Supplied text:
Jessie JACKSON, Appellant,
v.
STATE of Florida, Appellee.

No. 4D00-2023.

District Court of Appeal of Florida, Fourth District.

February 13, 2002.

*546 Carey Haughwout, Public Defender, and Steven H. Malone, Assistant Public Defender, West Palm Beach, and Nan Ellen Foley, Certified as an Out of State Attorney, for appellant.

Robert A. Butterworth, Attorney General, Tallahassee, and Barbara A. Zappi, Assistant Attorney General, Fort Lauderdale, for appellee.

HAZOURI, J.

Appellant was charged by information with delivery of cocaine. He was found incompetent to proceed to trial. Thereafter, there is no indication in the record that the trial court held a competency hearing and determined that he was competent to proceed. Nevertheless, the case proceeded to a jury trial, which the State concedes was error. At trial, Appellant unsuccessfully raised an entrapment defense.

Items:
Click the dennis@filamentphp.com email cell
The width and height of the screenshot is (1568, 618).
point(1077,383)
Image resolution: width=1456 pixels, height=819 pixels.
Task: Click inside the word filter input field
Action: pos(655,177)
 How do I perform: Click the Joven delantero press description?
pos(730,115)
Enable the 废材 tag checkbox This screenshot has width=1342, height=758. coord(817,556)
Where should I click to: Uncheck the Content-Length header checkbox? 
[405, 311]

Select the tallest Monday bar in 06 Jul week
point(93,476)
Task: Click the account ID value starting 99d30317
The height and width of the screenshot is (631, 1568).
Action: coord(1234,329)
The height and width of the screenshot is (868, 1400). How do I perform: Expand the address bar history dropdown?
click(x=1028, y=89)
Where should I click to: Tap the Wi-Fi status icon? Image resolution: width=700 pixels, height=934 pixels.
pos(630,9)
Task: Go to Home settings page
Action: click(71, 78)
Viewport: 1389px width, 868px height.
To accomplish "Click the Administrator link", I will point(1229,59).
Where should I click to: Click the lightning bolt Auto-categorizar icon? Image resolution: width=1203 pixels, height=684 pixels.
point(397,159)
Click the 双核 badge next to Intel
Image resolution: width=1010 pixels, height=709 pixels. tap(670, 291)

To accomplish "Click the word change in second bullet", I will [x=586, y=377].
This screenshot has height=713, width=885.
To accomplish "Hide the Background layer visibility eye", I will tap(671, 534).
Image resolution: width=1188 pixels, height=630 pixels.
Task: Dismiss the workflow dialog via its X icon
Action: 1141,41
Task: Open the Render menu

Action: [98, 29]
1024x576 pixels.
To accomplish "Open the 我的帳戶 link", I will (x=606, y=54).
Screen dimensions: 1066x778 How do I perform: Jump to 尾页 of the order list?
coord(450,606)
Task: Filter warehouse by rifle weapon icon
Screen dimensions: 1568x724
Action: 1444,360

Given instruction: According to the court opinion, what defense did Appellant raise at trial?

Task output: An entrapment defense.